Maternal care is a critical determinant of child development. However, our understanding of processes and mechanisms by which maternal behavior influences the developing human brain remains limited. Animal research has illustrated that patterns of sensory information is important in shaping neural circuits during development. Here we examined the relation between degree of predictability of maternal sensory signals early in life and subsequent cognitive function in both humans (n = 128 mother/infant dyads) and rats (n = 12 dams; 28 adolescents). Behaviors of mothers interacting with their offspring were observed in both species, and an entropy rate was calculated as a quantitative measure of degree of predictability of transitions among maternal sensory signals (visual, auditory, and tactile). Human cognitive function was assessed at age 2 y with the Bayley Scales of Infant Development and at age 6.5 y with a hippocampus-dependent delayed-recall task.
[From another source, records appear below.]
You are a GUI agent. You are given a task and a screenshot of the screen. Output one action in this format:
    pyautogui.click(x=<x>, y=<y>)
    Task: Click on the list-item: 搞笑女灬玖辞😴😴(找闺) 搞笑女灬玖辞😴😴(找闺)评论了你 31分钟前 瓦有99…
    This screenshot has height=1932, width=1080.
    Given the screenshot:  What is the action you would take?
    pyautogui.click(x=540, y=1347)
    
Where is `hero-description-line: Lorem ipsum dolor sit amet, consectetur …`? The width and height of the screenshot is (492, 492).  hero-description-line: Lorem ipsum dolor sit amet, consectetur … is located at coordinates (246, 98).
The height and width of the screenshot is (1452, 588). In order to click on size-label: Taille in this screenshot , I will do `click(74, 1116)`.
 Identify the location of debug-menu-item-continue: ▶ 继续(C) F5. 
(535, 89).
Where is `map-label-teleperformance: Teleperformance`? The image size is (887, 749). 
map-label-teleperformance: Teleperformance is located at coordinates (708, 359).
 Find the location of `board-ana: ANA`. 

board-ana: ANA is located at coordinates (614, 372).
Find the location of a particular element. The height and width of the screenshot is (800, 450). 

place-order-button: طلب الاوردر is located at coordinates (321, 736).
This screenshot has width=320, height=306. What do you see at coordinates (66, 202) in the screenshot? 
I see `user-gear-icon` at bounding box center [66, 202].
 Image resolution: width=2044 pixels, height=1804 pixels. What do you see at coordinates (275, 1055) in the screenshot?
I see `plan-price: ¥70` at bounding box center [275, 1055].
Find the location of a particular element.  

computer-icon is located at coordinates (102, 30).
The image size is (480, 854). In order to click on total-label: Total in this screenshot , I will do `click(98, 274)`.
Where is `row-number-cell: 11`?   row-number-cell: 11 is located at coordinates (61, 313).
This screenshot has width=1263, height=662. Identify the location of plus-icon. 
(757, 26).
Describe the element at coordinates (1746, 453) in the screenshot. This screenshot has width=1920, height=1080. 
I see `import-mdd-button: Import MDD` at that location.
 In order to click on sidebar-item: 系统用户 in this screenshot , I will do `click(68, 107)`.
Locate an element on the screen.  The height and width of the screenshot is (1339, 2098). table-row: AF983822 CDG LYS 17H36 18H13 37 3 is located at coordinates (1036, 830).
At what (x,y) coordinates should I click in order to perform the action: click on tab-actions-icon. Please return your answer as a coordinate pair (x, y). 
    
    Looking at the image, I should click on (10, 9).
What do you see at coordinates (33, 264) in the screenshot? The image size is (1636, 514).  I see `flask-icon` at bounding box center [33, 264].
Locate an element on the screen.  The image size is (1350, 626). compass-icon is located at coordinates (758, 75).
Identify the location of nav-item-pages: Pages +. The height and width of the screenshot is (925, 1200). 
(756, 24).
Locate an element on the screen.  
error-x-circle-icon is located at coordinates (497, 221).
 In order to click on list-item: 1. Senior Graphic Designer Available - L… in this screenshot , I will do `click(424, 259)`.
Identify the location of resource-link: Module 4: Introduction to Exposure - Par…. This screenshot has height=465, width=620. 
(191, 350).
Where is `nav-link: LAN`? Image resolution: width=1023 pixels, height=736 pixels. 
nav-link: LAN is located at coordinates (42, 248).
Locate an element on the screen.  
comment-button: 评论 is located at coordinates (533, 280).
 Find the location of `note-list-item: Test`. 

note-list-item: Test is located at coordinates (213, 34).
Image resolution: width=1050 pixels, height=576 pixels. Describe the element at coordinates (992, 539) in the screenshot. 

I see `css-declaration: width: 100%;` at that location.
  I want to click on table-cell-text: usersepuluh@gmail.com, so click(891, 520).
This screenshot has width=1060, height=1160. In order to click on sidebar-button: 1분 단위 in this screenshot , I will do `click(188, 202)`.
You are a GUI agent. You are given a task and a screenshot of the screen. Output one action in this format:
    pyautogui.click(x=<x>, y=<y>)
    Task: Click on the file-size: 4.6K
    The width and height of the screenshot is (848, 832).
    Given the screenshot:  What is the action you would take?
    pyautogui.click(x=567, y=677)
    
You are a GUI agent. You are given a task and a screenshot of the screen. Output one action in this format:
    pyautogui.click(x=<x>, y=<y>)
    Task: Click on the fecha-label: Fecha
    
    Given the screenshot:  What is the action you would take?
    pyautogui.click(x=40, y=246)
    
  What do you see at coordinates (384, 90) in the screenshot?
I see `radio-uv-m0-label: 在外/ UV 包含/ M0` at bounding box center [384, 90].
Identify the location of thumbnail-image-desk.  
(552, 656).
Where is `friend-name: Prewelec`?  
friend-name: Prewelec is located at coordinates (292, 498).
Rat hippocampus-dependent spatial memory was evaluated on postnatal days 49-60. Early life exposure to unpredictable sensory signals portended poor cognitive performance in both species. The present study provides evidence that predictability of maternal sensory signals early in life impacts cognitive function in both rats and humans. The parallel between experimental animal and observational human data lends support to the argument that predictability of maternal sensory signals causally influences cognitive development.